Segundo ele, há espaço para expansão das pequenas farmácias, especialmente em cidades menores, com menos de 100 mil habitantes, já que essas regiões não são priorizadas pelas grandes redes.
De fato, com cerca 60% das vendas no País, as farmácias independentes são maioria quando se fala em pontos de venda, segundo a Abrafarma.
Quando se analisa o total de unidades, mais de 80% de todas as farmácias do País podem ser enquadradas como micro e pequenas empresas, segundo levantamento feito pelo Sebrae.
“A margem de lucro das farmácias é muito pequena, mas com a agregação de serviços que existe hoje, é possível melhorar isso”, diz Scalia.
Setor vê espaço para expansão com serviços para saúde
Roberto Coimbra, diretor-executivo de operações da rede de farmácias gaúcha Panvel, afirma que a empresa vê espaço para crescimento também a partir do oferecimento de serviços de saúde.
“As farmácias ainda têm a oportunidade de perceber o valor do farmacêutico”, diz. Ele cita a regra aprovada pela Agência Nacional de Vigilância Sanitária (Anvisa) em maio, que amplia a oferta de serviços de análise clínica em farmácias para além dos exames de covid e glicemia.
Criada nos anos 1970, a Panvel tem grande presença no Sul do País e tem expandindo suas operações para o Sudeste.
Esse crescimento segue as tendências do setor de oferecer, além de uma gama grande de medicamentos, produtos de higiene e beleza. Cerca de 35% das vendas da rede não correspondem a medicamentos, segundo Coimbra.
Além disso, as mudanças nos hábitos de consumo e crescimento do delivery foram bem recebidos pelo setor, que já operava com vendas por telefone havia anos.

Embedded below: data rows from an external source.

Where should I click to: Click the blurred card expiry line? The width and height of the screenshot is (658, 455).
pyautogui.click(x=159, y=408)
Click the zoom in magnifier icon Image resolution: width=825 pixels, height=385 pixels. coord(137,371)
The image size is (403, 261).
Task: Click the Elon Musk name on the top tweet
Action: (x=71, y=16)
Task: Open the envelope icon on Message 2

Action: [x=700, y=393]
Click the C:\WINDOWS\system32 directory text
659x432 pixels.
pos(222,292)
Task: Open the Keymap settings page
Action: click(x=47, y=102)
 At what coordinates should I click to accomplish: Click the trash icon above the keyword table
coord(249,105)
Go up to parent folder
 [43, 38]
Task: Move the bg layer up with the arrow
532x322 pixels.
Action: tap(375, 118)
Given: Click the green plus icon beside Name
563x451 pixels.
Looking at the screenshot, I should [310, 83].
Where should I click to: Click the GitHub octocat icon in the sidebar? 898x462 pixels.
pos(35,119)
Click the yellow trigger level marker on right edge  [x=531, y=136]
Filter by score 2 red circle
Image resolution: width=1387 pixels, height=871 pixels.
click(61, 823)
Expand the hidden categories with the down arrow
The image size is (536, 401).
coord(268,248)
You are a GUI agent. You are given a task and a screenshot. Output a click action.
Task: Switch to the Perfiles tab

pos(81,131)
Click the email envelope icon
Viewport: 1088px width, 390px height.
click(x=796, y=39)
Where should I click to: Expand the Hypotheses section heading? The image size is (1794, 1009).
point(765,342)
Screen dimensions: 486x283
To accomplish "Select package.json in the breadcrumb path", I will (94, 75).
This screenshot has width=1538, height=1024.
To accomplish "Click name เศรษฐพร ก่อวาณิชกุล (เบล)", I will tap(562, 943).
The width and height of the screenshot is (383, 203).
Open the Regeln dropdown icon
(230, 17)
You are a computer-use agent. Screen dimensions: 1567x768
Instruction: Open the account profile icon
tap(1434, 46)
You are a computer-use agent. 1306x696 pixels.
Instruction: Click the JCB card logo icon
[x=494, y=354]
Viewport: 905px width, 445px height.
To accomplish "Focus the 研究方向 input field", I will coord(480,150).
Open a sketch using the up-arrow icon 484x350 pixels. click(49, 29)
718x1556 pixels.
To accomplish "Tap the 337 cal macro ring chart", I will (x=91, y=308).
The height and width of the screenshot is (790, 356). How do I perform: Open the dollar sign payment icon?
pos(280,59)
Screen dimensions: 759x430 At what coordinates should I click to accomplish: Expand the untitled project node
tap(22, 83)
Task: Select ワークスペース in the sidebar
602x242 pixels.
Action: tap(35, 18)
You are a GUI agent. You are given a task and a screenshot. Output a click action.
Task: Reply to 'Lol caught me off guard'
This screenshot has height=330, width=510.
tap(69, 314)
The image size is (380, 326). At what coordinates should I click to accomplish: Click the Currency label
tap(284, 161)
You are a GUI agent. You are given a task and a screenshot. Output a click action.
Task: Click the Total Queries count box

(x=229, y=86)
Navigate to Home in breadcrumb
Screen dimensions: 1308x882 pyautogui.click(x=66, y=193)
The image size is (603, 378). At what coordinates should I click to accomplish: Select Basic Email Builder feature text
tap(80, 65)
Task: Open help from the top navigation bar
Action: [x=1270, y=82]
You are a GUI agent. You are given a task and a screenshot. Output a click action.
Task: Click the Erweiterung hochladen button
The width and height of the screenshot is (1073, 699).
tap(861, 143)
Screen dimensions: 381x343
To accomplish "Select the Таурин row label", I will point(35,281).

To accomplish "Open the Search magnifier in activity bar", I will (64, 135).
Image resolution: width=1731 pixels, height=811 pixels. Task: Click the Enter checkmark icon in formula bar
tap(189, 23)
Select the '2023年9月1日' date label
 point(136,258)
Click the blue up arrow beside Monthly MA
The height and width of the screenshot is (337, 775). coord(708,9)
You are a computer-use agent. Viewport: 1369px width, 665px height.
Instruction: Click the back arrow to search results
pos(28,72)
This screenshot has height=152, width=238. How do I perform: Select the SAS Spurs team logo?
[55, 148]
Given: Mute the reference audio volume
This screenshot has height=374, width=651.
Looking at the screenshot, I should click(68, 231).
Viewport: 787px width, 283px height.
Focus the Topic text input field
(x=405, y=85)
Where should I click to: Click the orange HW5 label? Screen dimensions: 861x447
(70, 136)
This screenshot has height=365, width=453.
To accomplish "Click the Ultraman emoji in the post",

As vendas pelo site e aplicativo, que ganharam força especialmente na pandemia, devem responder por uma participação cada vez maior nas vendas.
Sobre o crescimento do setor, porém, Sergio Mena Barreto, da Abrafarma, é cauteloso. “Ao mesmo tempo em que se abrem muitas lojas, fecham-se muitas”, afirma.
Ele pondera que há espaço para todos, se houver inteligência e aproveitamento de especificidades do mercado. “Onde há dez lojas ineficientes, há espaço para avançar”, declara.